■ **DATA FOR THE TASK**

— START —

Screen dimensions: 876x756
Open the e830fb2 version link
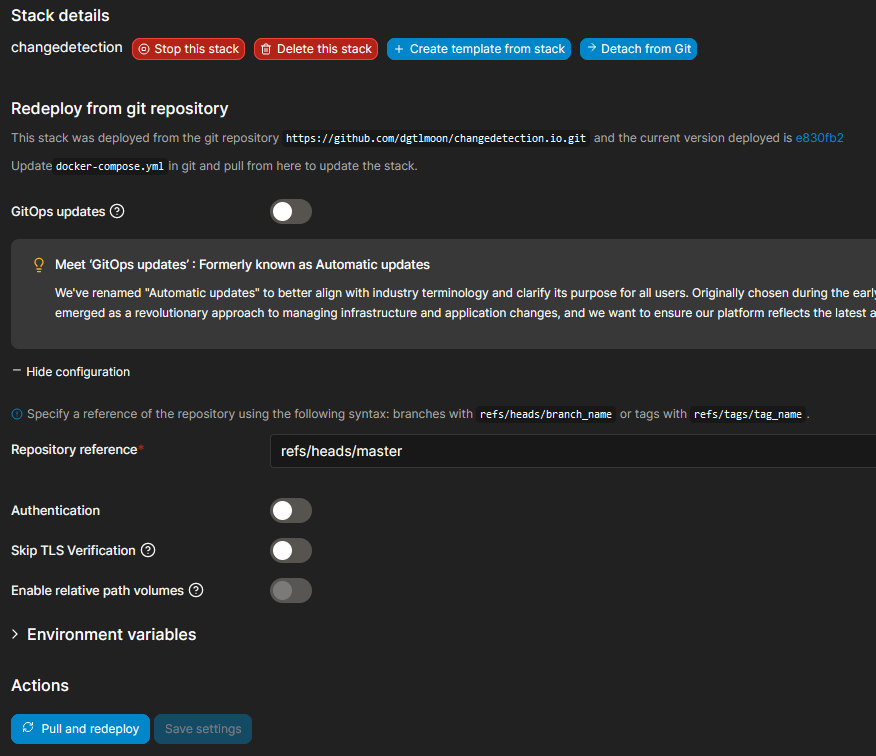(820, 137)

— END —
— START —

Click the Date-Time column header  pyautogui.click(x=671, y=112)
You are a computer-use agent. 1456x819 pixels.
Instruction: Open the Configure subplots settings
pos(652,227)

— END —
— START —

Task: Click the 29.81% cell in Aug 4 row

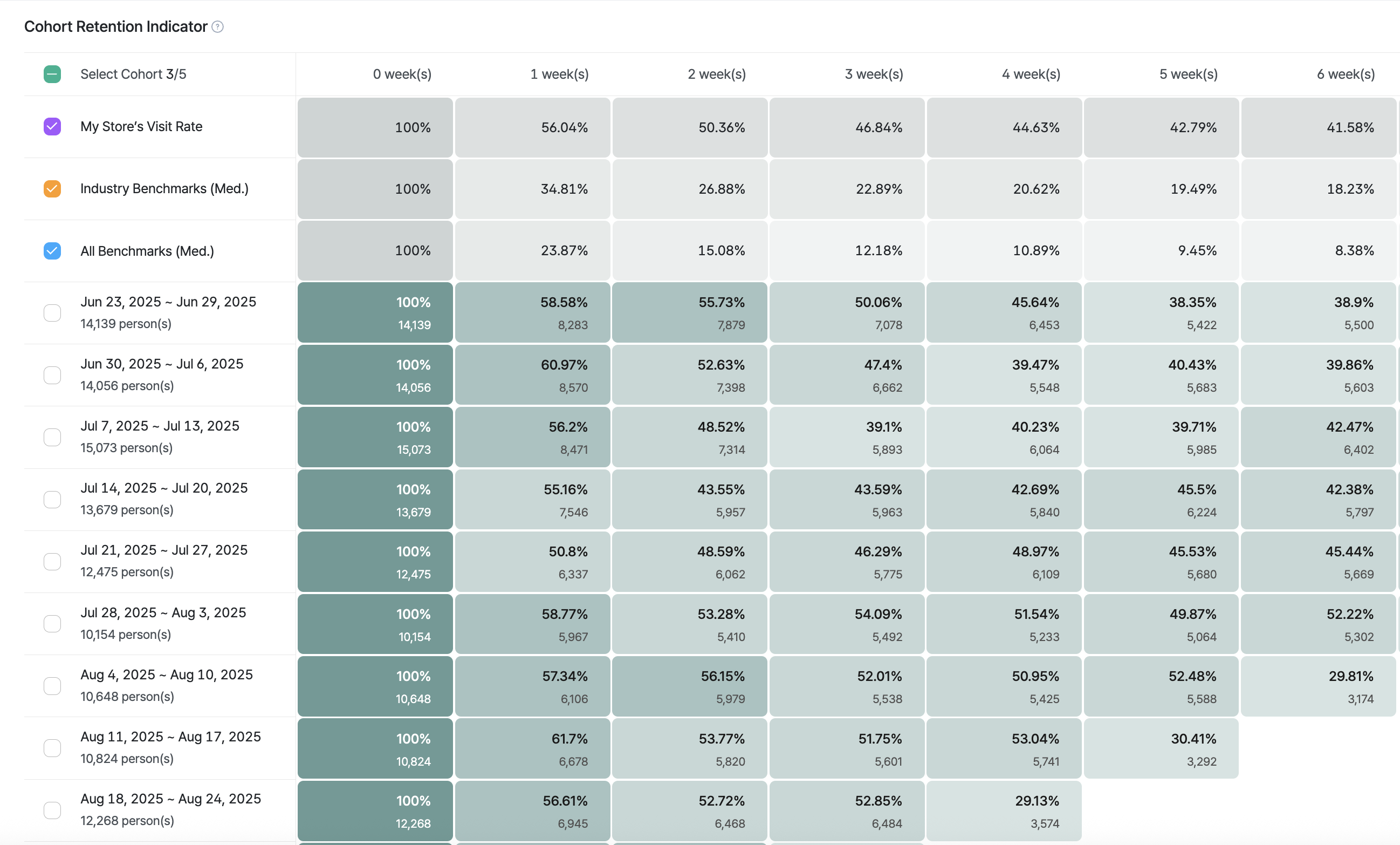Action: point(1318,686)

— END —

■ **WHAT THE TASK REQUIRES**
Swap "settings" for "options" in the part that opens with the line containing "You are a computer-use" and closes with the line containing "pos(652,227)", leaving everything else unchanged. Reproduce only those lines.

■ **RESULT**
You are a computer-use agent. 1456x819 pixels.
Instruction: Open the Configure subplots options
pos(652,227)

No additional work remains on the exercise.